The record discloses the following. The jury in the case at No. 249 returned to the courtroom “at or about 1:38” P.M. with its verdict finding appellant guilty of the crimes charged. N.T. at 101 (case No. 249). The court then read the verdict aloud and addressed appellant and his co-defendant, informing them of their post-verdict rights. At 2:00 P.M. the court called the case at No. 443 to trial. At this *181point the co-defendant’s counsel asked for a side-bar conference because of the presence of prospective jurors in the courtroom. He told the court the following:
Yesterday your Honor, when counsel stipulated on behalf of Woodrow Shellenberger [the co-defendant] that we didn’t object to another case being tried this term, I was under the impression maybe this case would be tried next week, because there is another case on it and both are listed for your court; secondly, I am not aware that the intimacy of the jury would be that great but the jury panel are all in here now when the jury returned its verdict.
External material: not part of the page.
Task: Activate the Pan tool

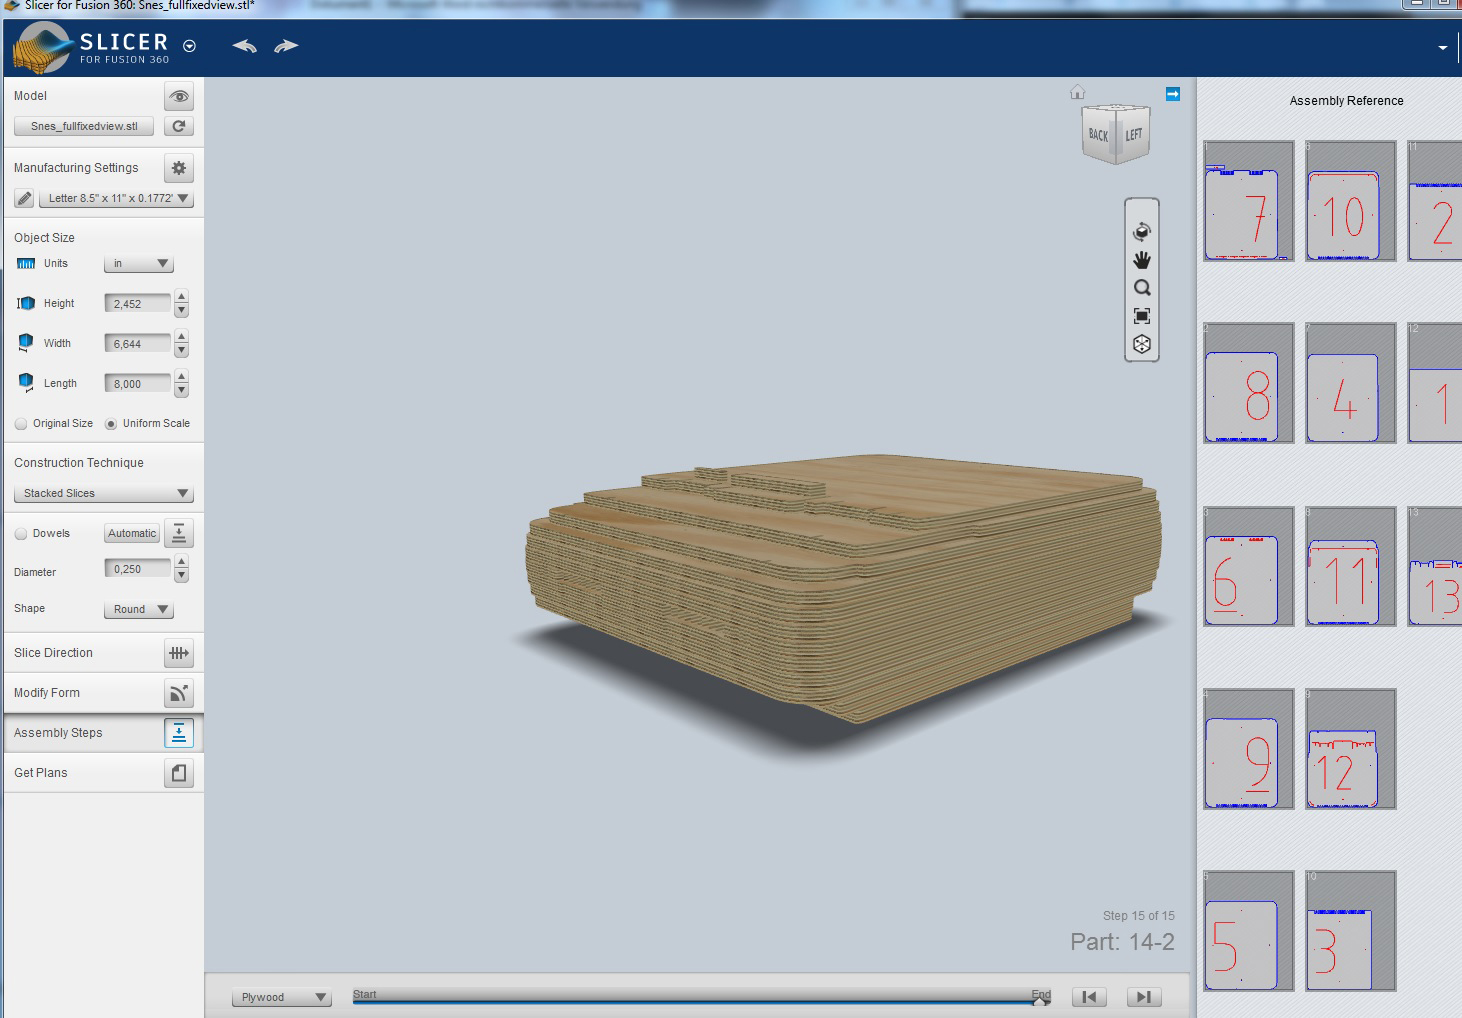Action: pos(1142,258)
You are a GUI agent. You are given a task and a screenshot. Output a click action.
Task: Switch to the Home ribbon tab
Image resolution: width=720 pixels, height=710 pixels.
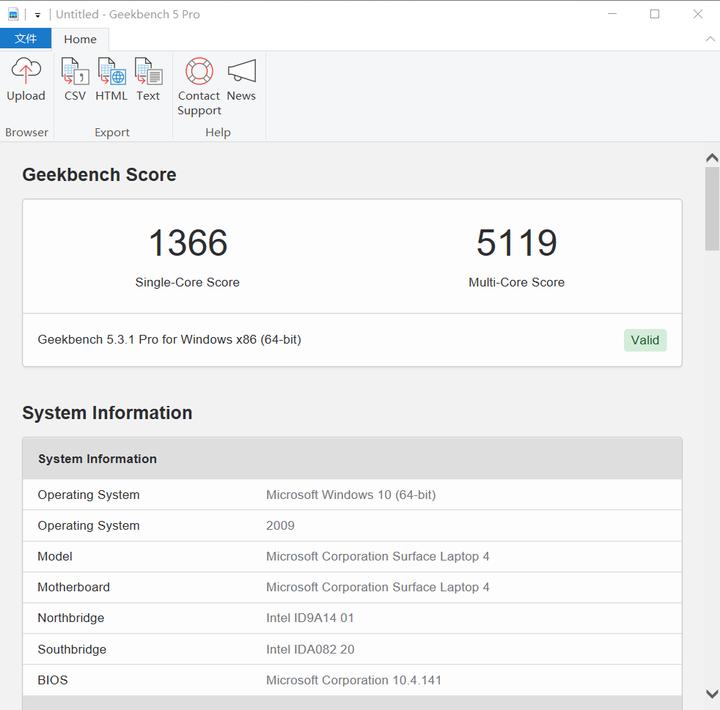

N.T. at 3 (case No. 443) (emphasis added).
The judge apparently did not understand counsel’s point because he responded by saying that the jurors from the first trial had specifically been instructed not to talk about the case with anyone. N.T. at 4 (case No. 443). The side-bar conference ended, and the following occurred:
THE COURT: All right, call the jury. Give us 24 names to go upstairs, they can stand.
(At or about 2:30 P.M. the 24 jurors whose names were called left the courtroom.)
Neither the lower court nor the majority opinion has properly responded to appellant’s allegation that the jurors in the case at No. 443 heard the verdict in the case at No. 249. The allegation presents a difficult factual question, for the record does not clearly indicate when the jurors entered the courtroom. My suspicion, however, is that at least some of them were present at or about 1:38 P.M., when the judge read the guilty verdict. I say this because the co-defendant’s counsel requested a side-bar conference shortly thereafter to make this very point.
In Commonwealth v. Trapp, 217 Pa.Super. 384, 272 A.2d 512 (1970), we awarded the appellants new trials where certain trial materials, given to the jurors, included information that appellant had been charged with other crimes. In both cases we were concerned with “potential prejudice.” Thus, even though there was no evidence in Trapp that the *182jurors had actually read the materials, we came to the same result as in Commonwealth v. McDaniel, 217 Pa.Super. 20, 268 A.2d 237 (1970), where there was such evidence. Likewise in Ogden v. United States, 112 F. 523 (3rd Cir., 1902), the Third Circuit granted appellant a new trial where he proved that jurors had been exposed to indictment papers showing that he had previously been found guilty of the same charges, but was unable to show that any of the jurors had read these papers. The court stated: “Trial by jury is properly surrounded by every reasonable safeguard, to insure the absence of any improper influence that might operate upon the minds of the jurors, and give to their verdict the dignity and respect so important to be maintained in the interests of an impartial administration of justice.” 112 F. at 527.
I should grant appellant a new trial in the case at No. 443.